El marco teórico que rigió el trabajo está basado en la nueva conceptualización del TEA dentro del Manual Diagnóstico y Estadístico de los trastornos mentales DSM-5 e incluyó diferentes guías de buenas prácticas y modelos a nivel nacional e internacional en la detección, la evaluación y la intervención de los TEA tales como:

● Guía de las buenas prácticas del Instituto Carlos III.
● ESDM (Early Start Denver Model de Sally Rogers).
● SCERTS (Social-Communication Emotional-Regulation Transactional Model de Emily Rubin, Amy Wetherby, Amy Laurent y Barri M.Prizant).
● RDI (Relation Developm. Interaction de Steve Guttstein), etc.

Las quince competencias pretenden abarcar el desarrollo global del niño y los indicadores que las conforman se han extraído de escalas de desarrollo y de habilidades adaptativas validadas internacionalmente.

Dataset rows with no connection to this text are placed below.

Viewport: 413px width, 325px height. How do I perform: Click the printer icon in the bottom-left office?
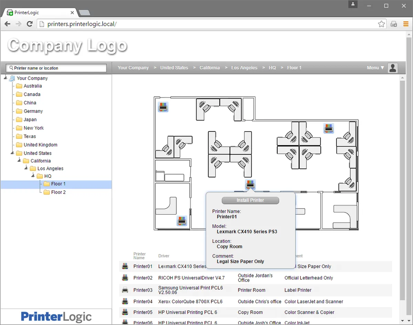[x=182, y=221]
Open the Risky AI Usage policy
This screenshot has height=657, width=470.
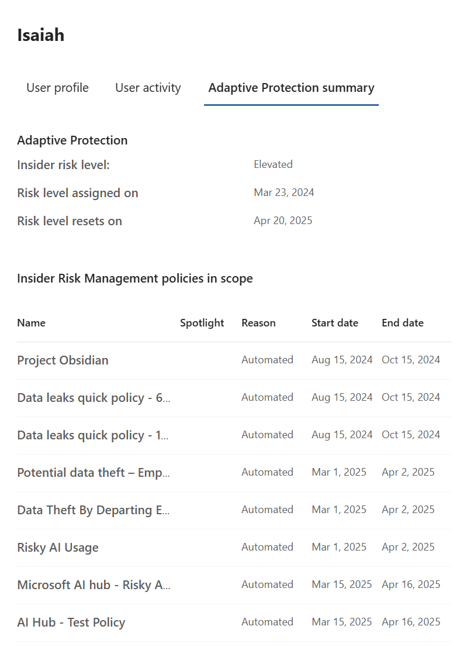[x=58, y=548]
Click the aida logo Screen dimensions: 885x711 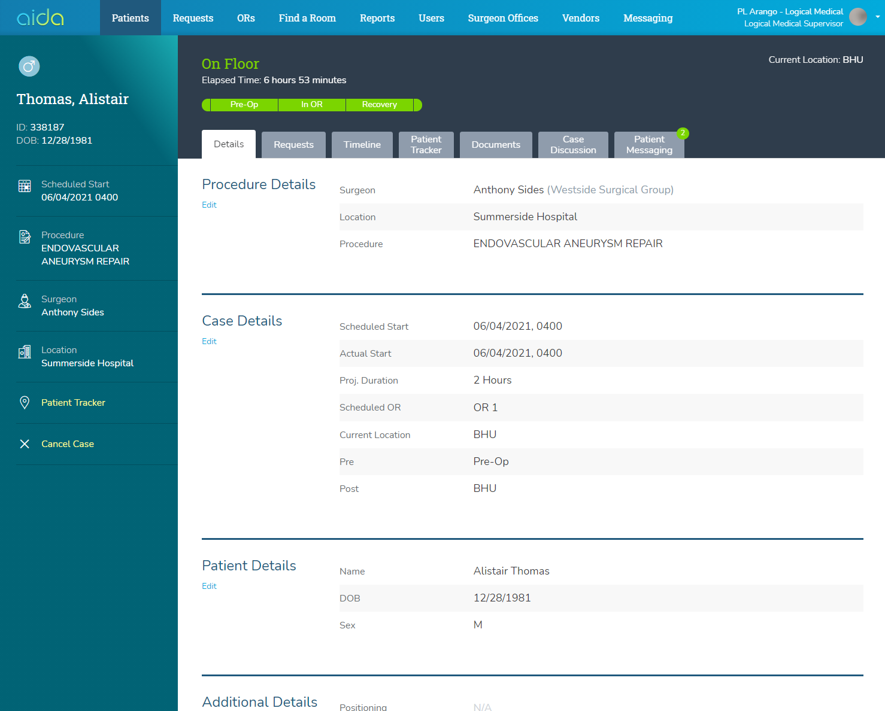tap(40, 18)
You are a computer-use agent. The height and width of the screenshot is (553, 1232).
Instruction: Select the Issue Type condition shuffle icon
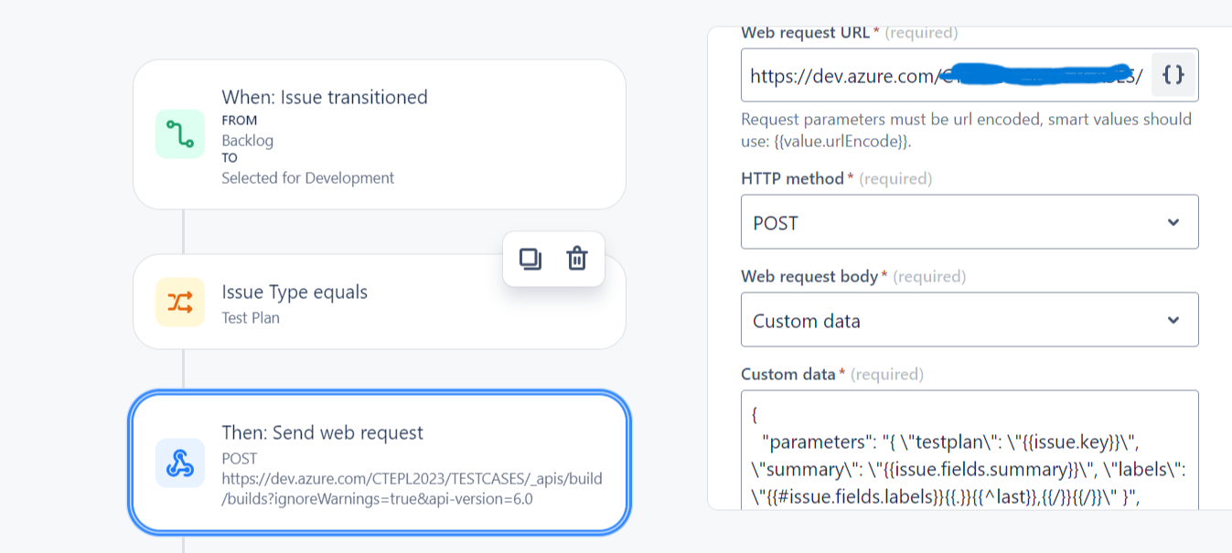(179, 303)
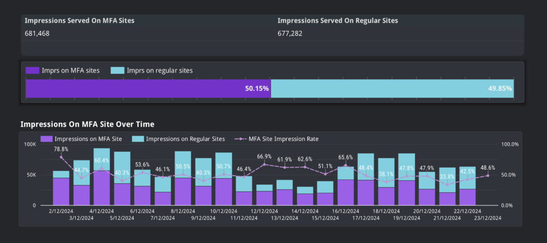This screenshot has height=243, width=547.
Task: Click the Impressions On MFA Site Over Time title
Action: click(87, 124)
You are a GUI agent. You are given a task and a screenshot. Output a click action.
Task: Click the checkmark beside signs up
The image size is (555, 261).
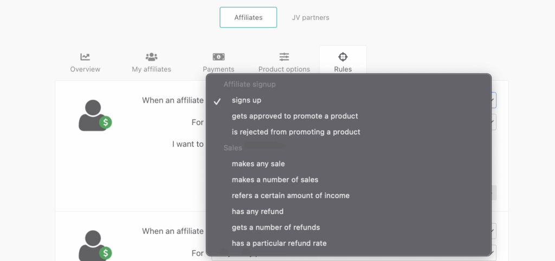tap(217, 101)
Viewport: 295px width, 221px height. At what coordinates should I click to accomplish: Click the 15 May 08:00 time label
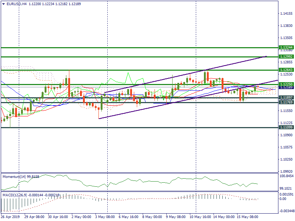click(x=247, y=217)
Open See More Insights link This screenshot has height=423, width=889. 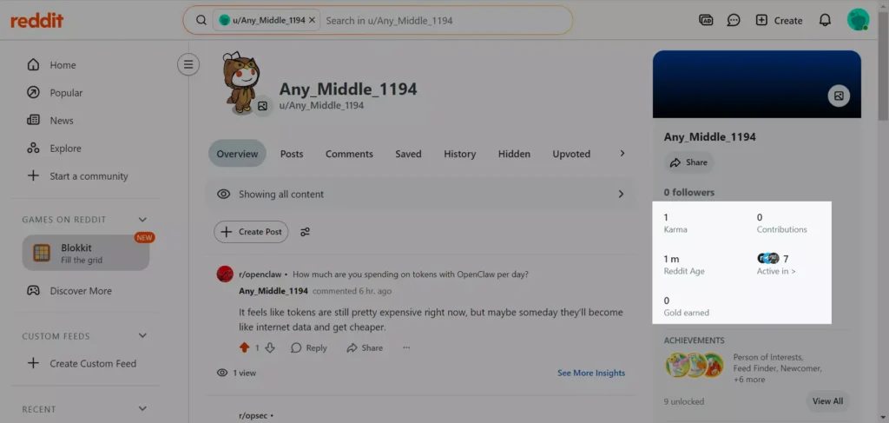(590, 373)
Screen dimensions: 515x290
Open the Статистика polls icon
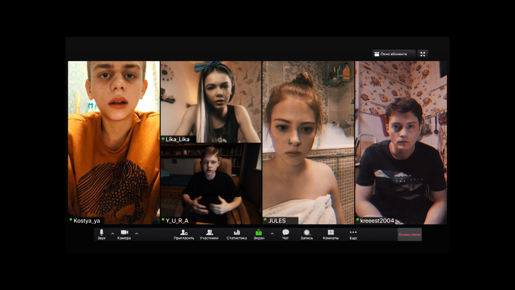tap(237, 232)
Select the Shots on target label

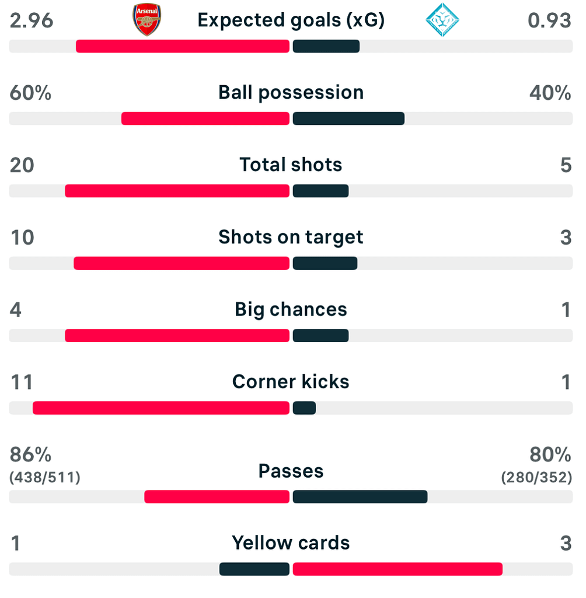click(x=291, y=237)
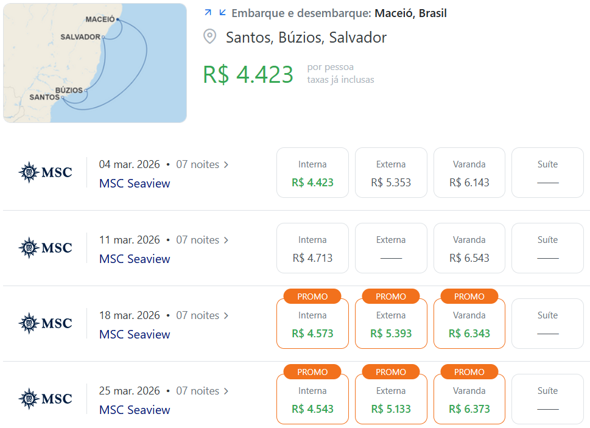The width and height of the screenshot is (590, 428).
Task: Open MSC Seaview link for 04 mar. sailing
Action: pos(135,183)
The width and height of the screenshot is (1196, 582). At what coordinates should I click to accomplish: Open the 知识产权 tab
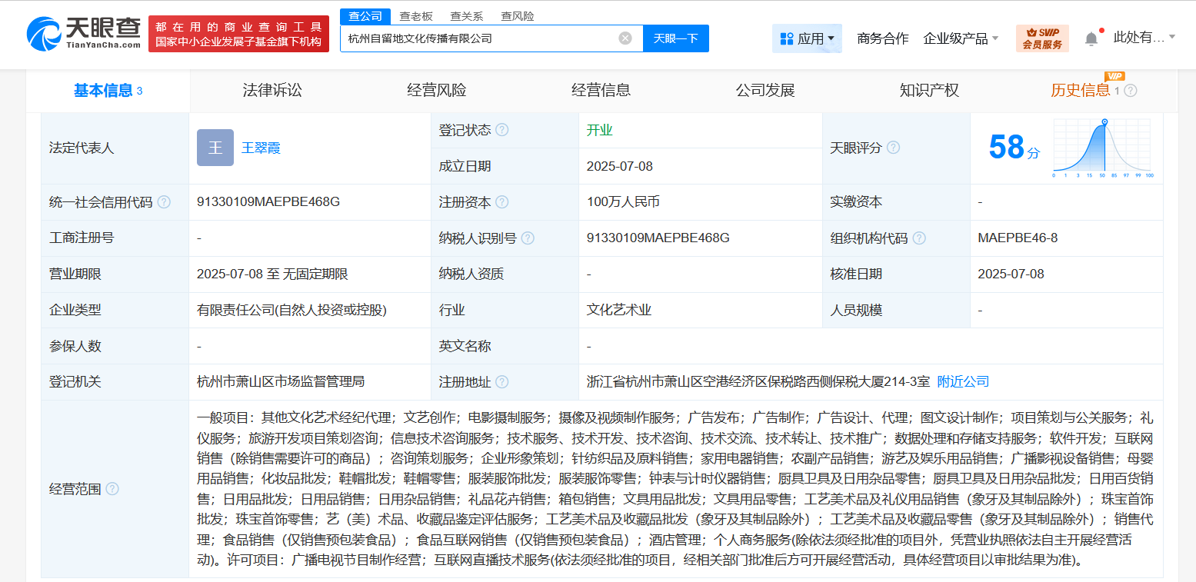(929, 91)
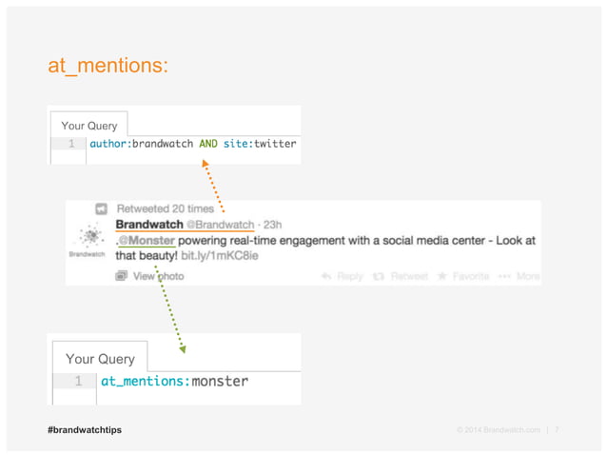The width and height of the screenshot is (607, 455).
Task: Click the Reply arrow icon
Action: click(326, 276)
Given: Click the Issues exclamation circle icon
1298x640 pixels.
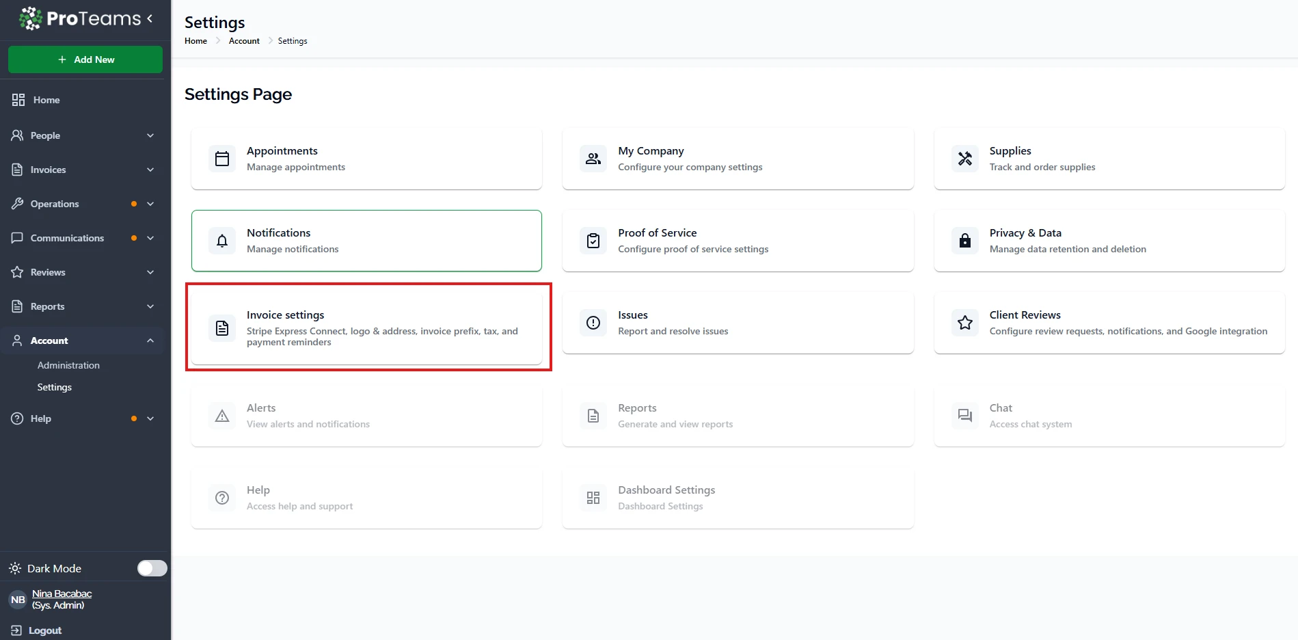Looking at the screenshot, I should pyautogui.click(x=593, y=323).
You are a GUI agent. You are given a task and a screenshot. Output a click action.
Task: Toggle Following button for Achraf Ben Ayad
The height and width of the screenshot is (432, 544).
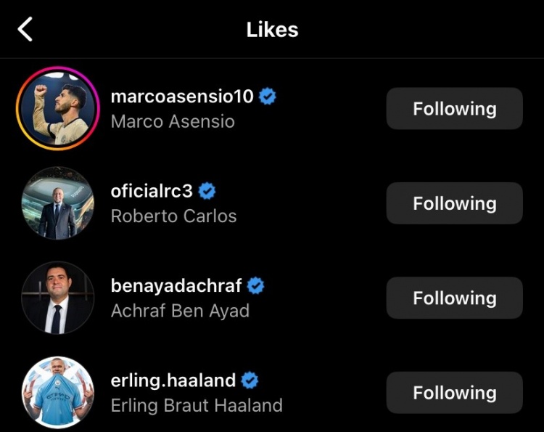tap(454, 298)
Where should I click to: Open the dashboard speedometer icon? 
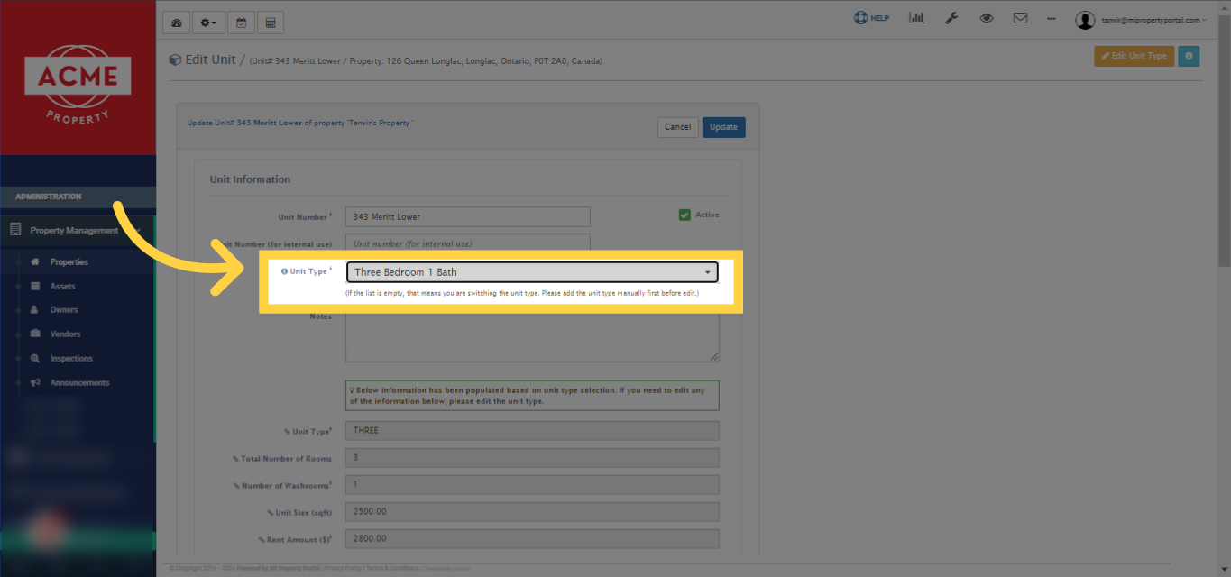tap(176, 22)
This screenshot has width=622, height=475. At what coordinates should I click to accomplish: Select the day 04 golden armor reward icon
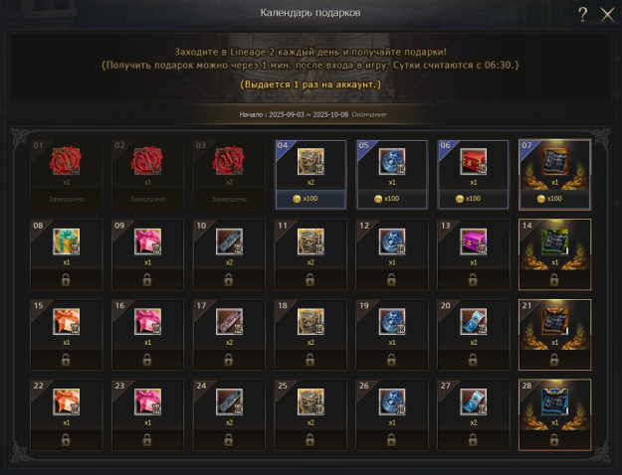click(x=311, y=161)
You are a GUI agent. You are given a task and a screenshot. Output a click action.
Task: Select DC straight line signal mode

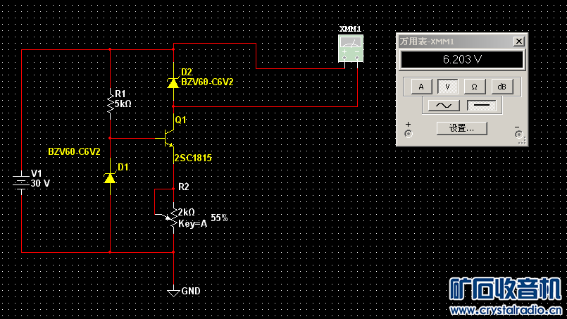[x=482, y=106]
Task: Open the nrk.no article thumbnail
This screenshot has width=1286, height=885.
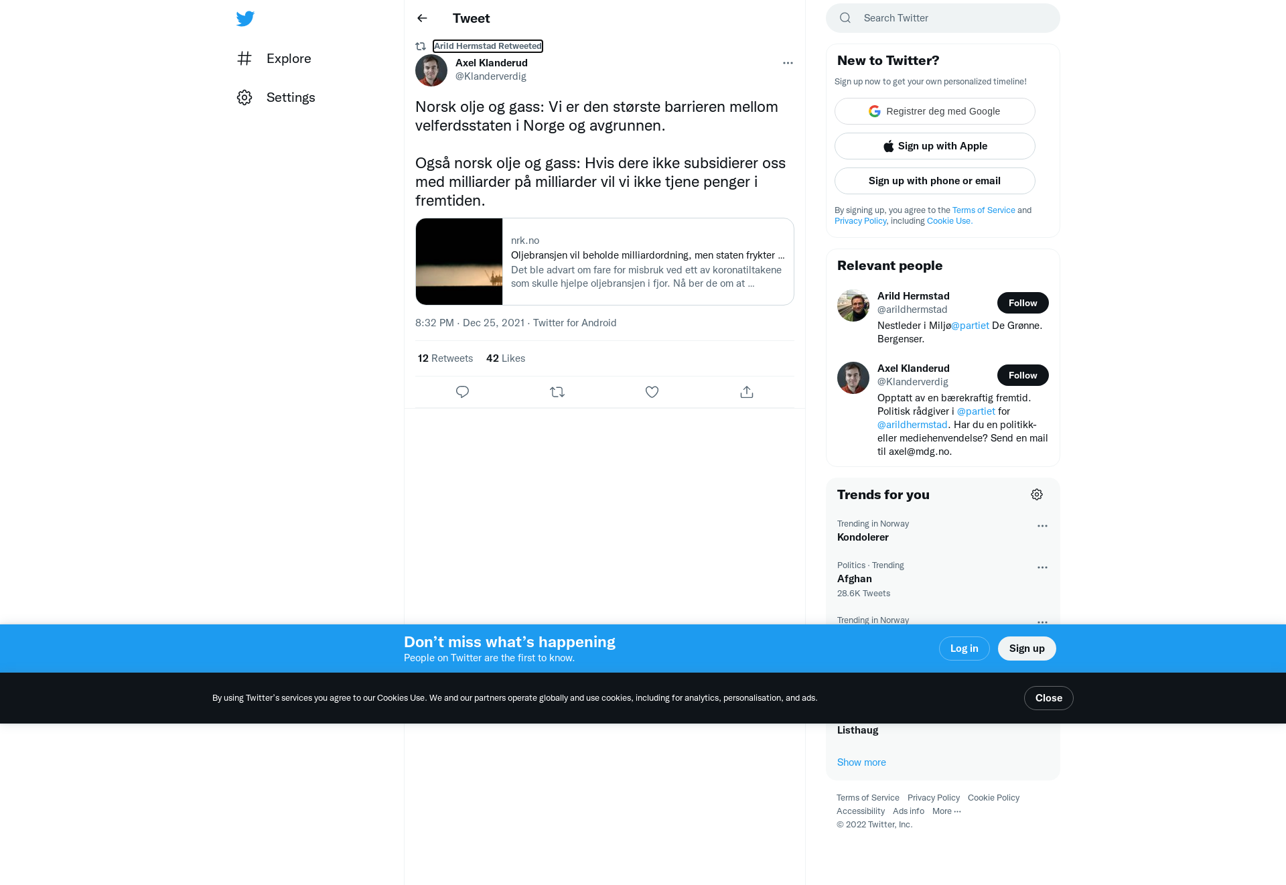Action: tap(459, 262)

La eficacia de las mismas está probada en la literatura científica: Escala de desarrollo Battelle, Escala de habilidades Adaptativas Vineland, Escala de desarrollo Secada, Escala de desarrollo Merrill-Palmer, Currículum Carolina y Currículum Pivats.

La Línea base se compone de dos dimensiones: Comunicación Social y Organización y Planificación de Conducta que se agrupan en 15 competencias:

1. Comunicación social
2. Organización y planificación cognitiva
3. Comunicación Básica
4. Atención y Velocidad de Procesamiento
5. Lenguaje Expresivo
6. Regulación y Planificación de Conducta
7. Lenguaje Receptivo
8. Razonamiento Viso-Perceptivo
9. Lecto-Escritura 10. Autonomía Personal
11. Interacción Social Área Motora
12. Cognición Social Memoria
13. Percepción, Comprensión y Expresión de Emociones
14. Integración sensorial
15. Juego y Representación Simbólica

Estas 15 competencias a su vez despliegan más de 300 indicadores presentados en orden ascendente en base a la edad cronológica de adquisición de hitos. Los indicadores de una competencia constituyen el 100% de consecución de la misma y según la importancia de cada indicador reciben un peso específico previamente prefijado.
Cada indicador se evalúa con:
SI (Adquirido) /NO (No adquirido) / PENDIENTE (Pendiente de evaluación).
Según la edad cronológica del niñ@, el sistema sugiere qué indicadores deben ser rellenados por su edad.
Cuando la Línea base se ha rellenado, el sistema propone según los datos introducidos, un Plan de intervención con todos los indicadores que deben componerlo. Se adecuará a la edad del niñ@ y su nivel de competencias y el terapeuta podrá modificarlo según su criterio.